Fig 4 - Port Tack Fetch. Approach on port and duck starboard boats, or approach on starboard and tack into a hole. the critical thing is to blast off on port tack.

Starboard Tack Fetch

When the breeze clocks to create a starboard tack fetch, the same principles apply. Blast off the line on starboard tack. Your position on the line is not importantgetting away clean is. Avoid the crowd at the starboard end; boats in the crowd push each other up as they fight for clear air, and they end up sailing extra distance. Take off from the middle of the line. You will be ahead and to leeward of the crowd; you will be inside (for a port rounding) if the leg becomes a fetch; and you will lead the fleet into the header if the breeze backs. A timed out and back approach is best (Fig. 5).

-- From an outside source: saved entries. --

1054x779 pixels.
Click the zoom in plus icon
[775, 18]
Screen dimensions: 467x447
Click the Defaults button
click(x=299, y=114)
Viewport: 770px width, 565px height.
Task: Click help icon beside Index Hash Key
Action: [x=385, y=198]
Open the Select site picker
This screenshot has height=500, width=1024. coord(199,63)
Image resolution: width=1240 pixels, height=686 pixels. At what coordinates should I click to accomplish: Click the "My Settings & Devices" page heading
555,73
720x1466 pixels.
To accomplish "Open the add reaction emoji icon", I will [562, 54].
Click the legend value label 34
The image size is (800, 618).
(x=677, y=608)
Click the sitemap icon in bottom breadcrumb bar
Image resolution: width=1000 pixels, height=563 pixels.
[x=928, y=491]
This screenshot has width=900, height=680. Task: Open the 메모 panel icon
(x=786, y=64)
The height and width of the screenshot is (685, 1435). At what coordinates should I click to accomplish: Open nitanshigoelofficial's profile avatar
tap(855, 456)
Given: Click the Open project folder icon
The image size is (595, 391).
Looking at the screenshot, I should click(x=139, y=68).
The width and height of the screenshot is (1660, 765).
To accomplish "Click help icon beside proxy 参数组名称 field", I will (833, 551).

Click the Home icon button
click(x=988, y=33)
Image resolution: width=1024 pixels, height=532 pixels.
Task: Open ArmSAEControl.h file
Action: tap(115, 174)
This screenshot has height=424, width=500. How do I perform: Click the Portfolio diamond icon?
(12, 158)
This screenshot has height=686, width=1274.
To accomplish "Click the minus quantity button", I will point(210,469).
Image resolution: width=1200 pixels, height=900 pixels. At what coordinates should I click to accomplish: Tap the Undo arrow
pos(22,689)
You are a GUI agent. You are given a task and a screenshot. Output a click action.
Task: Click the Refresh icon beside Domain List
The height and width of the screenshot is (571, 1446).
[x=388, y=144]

Fig. 5 - Starboard Tack Fetch. Once again, position on the line is not important. A fast, clear air start is the goal. Avoid the crowd at the windward end, and take the preferred position to leewrd.

One-Legged Beats

The tactics for starts on one-legged beats boil down to starting with speed on the tack toward the mark. Position on the line is not important, but clear air is. This strategy applies to any reaching start with the wind forward of the beam and the line perpendicular to the leg.

6.4 Conclusion

Starts are critical, and offbeat starts are no exception. Offbeat starts provide a great opportunity for those who can take advantage of their unique characteristics. It is remarkable how the start can shape the entire race, even a distance race. Try to anticipate the actions of other boats, and get in position to start with clear air and good speed.